A final worrying trend is that Bitcoin is much more popular with people in the 18-34 age group, covering Gen Z and the millennials. This group is keenly aware of climate change and the potential repercussions for them in the near future. So why would they think of Bitcoin as a ‘financial innovation’ and ‘an asset’? This lack of curiosity about Bitcoin, and cryptocurrencies more broadly, is extremely worrying; the fact that it is not an asset (with any intrinsic value or return) and not a currency is not exactly hidden from the public. There have also been countless articles about the energy use and CO2 emissions associated with Bitcoin.

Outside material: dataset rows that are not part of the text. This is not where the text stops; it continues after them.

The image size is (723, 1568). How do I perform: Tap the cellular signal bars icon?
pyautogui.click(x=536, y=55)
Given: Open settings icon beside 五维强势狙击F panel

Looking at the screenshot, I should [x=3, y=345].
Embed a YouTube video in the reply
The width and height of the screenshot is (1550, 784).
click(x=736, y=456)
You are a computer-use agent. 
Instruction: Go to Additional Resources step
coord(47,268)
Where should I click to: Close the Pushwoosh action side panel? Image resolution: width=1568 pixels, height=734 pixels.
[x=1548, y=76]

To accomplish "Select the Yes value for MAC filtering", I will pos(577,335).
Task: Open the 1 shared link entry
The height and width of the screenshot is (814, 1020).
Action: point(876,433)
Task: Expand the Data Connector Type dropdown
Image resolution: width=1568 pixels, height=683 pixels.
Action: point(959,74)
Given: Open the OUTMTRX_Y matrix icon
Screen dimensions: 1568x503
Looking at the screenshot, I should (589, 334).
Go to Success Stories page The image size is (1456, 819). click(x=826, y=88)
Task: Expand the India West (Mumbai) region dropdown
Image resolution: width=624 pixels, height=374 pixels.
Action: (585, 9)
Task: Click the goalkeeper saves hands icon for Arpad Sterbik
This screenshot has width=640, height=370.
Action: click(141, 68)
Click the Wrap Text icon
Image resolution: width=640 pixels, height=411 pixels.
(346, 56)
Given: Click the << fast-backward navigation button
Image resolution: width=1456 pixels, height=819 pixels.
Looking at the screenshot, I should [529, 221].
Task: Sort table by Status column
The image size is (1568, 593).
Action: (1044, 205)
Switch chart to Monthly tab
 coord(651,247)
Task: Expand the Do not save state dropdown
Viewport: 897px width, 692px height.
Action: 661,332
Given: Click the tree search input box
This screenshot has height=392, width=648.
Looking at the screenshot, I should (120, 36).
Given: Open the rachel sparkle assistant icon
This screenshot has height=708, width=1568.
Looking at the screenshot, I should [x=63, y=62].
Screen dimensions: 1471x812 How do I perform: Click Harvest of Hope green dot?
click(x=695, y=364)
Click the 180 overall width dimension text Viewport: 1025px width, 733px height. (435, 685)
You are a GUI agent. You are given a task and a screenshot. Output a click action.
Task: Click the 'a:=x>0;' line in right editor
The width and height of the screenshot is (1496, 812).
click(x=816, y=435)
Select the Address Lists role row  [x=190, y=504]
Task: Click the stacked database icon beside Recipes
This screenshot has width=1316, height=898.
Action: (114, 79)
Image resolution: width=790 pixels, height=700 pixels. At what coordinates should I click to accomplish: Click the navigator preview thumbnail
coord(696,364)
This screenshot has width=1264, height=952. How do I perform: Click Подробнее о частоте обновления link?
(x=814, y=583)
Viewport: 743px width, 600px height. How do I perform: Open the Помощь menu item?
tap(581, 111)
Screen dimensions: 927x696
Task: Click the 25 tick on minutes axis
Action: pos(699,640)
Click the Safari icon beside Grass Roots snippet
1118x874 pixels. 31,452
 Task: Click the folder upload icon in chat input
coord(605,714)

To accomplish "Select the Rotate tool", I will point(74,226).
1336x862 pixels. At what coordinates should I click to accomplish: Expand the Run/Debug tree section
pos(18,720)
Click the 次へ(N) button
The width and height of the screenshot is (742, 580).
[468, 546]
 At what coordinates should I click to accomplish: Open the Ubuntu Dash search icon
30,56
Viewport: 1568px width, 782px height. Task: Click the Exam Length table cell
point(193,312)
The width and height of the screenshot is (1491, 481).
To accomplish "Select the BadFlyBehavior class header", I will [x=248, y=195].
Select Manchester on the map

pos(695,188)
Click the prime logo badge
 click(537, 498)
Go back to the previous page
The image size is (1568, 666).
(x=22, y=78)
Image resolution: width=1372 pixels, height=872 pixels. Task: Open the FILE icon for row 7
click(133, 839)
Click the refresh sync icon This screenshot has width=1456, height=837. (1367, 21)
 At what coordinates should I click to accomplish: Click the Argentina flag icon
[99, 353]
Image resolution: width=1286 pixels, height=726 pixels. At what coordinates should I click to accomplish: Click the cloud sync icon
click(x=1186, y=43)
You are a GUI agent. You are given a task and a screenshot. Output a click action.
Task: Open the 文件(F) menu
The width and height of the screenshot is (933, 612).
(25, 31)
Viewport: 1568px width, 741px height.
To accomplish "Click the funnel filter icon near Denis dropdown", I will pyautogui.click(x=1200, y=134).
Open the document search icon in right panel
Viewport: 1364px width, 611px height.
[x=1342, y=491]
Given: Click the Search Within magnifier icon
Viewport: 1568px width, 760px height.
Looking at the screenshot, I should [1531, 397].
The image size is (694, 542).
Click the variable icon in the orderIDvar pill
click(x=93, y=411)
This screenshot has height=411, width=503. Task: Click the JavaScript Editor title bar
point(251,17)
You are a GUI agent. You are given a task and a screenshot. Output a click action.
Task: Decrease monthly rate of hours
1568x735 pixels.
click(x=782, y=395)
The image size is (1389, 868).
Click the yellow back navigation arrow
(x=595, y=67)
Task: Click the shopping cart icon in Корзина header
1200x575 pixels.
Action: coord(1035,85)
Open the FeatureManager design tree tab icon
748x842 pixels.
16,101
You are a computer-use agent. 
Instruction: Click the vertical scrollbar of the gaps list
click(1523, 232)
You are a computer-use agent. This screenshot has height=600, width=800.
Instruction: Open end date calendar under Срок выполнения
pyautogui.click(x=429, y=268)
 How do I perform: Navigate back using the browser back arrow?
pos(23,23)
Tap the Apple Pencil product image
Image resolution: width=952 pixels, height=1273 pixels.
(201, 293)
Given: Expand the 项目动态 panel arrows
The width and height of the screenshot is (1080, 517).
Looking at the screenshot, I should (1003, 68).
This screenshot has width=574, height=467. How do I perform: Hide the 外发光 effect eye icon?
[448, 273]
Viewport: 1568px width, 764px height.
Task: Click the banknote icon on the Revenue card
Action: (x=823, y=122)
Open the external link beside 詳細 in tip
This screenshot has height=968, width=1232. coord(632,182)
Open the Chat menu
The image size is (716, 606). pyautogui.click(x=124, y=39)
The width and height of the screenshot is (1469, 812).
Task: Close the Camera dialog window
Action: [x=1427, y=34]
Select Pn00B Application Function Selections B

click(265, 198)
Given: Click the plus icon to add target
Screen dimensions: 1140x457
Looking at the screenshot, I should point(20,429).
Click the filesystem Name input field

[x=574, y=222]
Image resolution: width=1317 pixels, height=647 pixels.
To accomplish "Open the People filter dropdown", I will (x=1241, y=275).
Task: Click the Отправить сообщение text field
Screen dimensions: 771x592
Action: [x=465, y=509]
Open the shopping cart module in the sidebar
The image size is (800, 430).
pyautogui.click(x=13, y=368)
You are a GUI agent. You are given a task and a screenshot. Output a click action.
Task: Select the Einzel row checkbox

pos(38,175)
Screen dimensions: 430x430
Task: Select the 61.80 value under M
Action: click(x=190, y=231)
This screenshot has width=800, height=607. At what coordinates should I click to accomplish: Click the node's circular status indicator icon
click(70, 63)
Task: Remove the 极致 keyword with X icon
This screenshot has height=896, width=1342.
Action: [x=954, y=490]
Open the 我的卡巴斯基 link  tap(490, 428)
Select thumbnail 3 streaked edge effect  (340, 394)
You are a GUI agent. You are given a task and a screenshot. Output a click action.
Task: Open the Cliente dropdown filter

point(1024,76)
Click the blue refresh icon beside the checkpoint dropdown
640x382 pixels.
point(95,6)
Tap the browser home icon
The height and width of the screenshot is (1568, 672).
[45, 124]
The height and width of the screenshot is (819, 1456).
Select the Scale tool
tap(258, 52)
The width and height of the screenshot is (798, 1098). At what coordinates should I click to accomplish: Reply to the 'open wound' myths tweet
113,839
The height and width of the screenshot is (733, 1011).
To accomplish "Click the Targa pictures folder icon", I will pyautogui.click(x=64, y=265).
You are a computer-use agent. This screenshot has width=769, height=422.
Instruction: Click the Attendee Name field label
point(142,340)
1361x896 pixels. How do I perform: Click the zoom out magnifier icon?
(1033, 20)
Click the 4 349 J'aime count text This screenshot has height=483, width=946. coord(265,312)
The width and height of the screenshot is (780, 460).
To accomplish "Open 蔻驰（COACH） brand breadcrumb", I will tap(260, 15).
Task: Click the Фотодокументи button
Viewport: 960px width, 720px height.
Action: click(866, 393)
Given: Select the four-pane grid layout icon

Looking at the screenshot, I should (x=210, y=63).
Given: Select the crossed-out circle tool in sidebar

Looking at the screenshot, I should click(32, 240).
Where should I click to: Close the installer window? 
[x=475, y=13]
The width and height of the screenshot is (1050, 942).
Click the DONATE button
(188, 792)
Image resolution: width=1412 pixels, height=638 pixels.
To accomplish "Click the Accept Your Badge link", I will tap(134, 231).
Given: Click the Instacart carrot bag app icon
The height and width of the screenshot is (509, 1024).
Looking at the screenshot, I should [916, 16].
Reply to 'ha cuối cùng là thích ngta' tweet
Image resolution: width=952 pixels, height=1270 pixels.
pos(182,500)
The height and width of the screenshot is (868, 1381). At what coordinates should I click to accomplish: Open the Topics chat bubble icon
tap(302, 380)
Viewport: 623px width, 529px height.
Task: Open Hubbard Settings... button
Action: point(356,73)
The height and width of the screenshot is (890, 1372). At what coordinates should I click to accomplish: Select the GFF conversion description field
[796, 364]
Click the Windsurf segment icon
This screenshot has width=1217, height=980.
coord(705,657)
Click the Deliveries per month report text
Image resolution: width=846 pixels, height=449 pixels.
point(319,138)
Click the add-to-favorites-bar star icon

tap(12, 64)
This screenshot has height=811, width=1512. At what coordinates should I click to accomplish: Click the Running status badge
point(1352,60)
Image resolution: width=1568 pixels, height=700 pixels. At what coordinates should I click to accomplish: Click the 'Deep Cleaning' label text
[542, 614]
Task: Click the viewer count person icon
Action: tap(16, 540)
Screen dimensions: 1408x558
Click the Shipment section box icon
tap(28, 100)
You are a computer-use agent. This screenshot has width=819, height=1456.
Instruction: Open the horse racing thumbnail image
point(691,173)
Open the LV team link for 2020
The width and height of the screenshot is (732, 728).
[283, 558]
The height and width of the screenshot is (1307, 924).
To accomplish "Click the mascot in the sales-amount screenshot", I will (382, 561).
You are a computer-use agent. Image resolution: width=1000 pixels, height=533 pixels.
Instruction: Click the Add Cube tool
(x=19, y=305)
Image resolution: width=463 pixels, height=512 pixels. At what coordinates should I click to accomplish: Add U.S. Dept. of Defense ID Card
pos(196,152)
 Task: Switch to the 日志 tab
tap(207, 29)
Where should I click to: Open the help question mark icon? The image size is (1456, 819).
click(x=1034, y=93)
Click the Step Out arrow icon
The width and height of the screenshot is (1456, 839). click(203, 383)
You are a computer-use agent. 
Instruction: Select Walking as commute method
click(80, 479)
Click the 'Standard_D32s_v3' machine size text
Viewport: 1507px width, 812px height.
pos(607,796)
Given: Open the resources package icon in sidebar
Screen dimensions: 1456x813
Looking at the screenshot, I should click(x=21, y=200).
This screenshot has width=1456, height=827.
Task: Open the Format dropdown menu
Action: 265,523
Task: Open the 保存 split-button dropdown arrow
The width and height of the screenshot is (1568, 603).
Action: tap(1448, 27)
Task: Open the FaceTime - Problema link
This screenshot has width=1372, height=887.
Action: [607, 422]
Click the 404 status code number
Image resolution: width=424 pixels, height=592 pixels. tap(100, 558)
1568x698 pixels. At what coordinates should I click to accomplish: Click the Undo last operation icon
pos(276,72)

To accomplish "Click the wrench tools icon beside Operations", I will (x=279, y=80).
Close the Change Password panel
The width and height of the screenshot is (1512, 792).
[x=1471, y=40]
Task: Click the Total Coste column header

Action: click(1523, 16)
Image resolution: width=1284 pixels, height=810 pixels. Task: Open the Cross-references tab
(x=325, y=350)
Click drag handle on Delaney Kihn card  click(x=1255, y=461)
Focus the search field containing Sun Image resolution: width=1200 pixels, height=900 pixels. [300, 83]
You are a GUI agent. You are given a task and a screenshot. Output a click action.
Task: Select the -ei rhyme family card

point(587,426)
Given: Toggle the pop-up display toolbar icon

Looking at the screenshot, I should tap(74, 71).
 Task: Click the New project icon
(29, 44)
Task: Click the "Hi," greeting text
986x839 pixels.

If the age group that will soon inherit the disastrous consequences of our overconsuming Western lifestyle cannot make the simplest link between Bitcoin and its environmental consequences, that is pretty tragic. Especially since Bitcoin is DESIGNED to use ever more energy as it becomes more popular (at least until all Bitcoins have been mined)!

In one recent survey, 42% of those in the 18-34 age group said they are likely to buy Bitcoin within the next 5 years. With 90% of all possible Bitcoin having already been mined, only around 2million remain. To slow down mining, the mathematical problem the miners have to solve gets ever more difficult, requiring more computing power and more energy. Projections show this will reach 300 TWh by 2024.

This sort of disconnect, between watching the climate and biodiversity disasters unfold and making decisions to make it worse is quite staggering. You can’t worry about the environment and then buy cryptocurrency! It is the same disconnect observed between getting anxious and depressed about the pandemic and not making the link to the legal trade in endangered species and then jumping online to get your dopamine fix from buying more stuff.

This compartmentalised approach to thinking, the inability to consider the consequences outside your immediate field of expertise and the lack of breadth of perspective is extremely worrying given the lack of time left to implement effective solutions. The world has ignored the climate and biodiversity crisis for far too long to now rely on such narrow thinking and shallow solutions.

The lockdowns and the slower pace of the last two years have, in theory, provided more of us the time to invest in understanding both political and corporate agendas and power plays. Organisations dealing with the climate crisis and extinction crisis need the strategic intuition to recognise (covert) agendas and deal with them surgically. They need to be able to influence stakeholders to tackle systemic priorities, not symptoms, no matter how difficult.

Seeing climate activists ignoring the growing legitimacy of cryptocurrencies and worse still, some conservation agencies actively asking for crypto donations is truly dispiriting given this need for strategic thinking and systemic change. I sincerely hope that the conservation sector will be smart enough to dump cryptocurrency donations quickly and stop prioritising donations, ‘by any means’, over the need to get real results for wildlife and the natural world.